Bellman looked at the snow beneath them. Kaja was down there somewhere. ‘How often did they say there were avalanches here?’
‘Every ten years,’ Ærdal said.
Bellman rocked on his heels. Milano was directing the others, who were trudging around prodding the snow with skis and poles.
‘Sniffer dogs?’ he said.
‘Forty minutes.’
Bellman nodded. Knowing the dogs would make no difference one way or the other. By the time they arrived almost an hour would have passed since the avalanche.
The chances of survival would be less than ten per cent even before they started work. After an hour and a half they would be, to all intents and purposes, zero.

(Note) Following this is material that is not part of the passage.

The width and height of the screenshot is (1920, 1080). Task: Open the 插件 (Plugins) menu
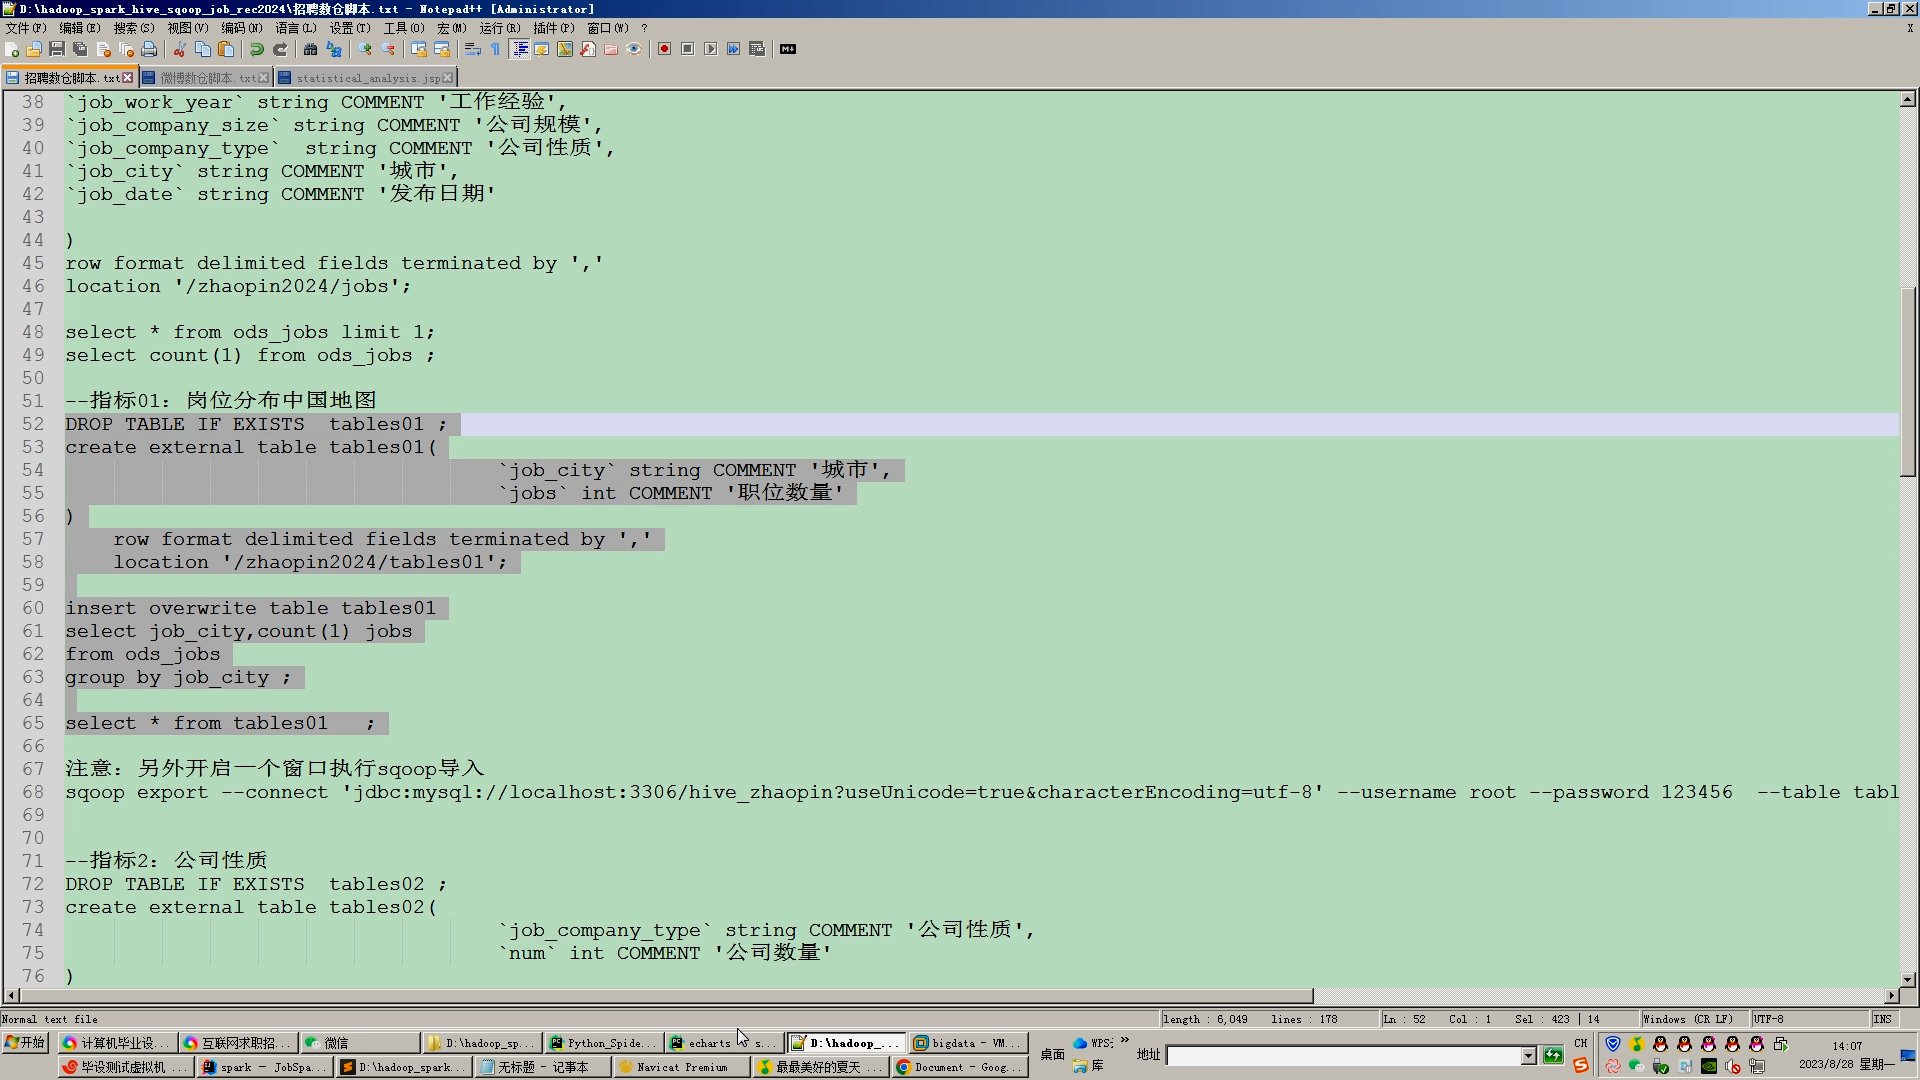tap(553, 28)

The journey had begun. He was driving a snowmobile. Both light and dark seemed to be coming towards him, as if the diamond-strewn sky was opening itself and welcoming him. He knew that behind him in the snow stood the man, the ghost, aiming at his burned, charred and blistered back through the sights of a gun. But no bullet could reach him now, he was free, he was going where he intended, taking the path he had always been following. To the place where she had gone, along the same route. He was no longer tied up, and if he had been able to move his arms or legs he would have just stood up on the seat, twisted the accelerator and rushed forward even faster. He was cheering as he took off towards the starry sky.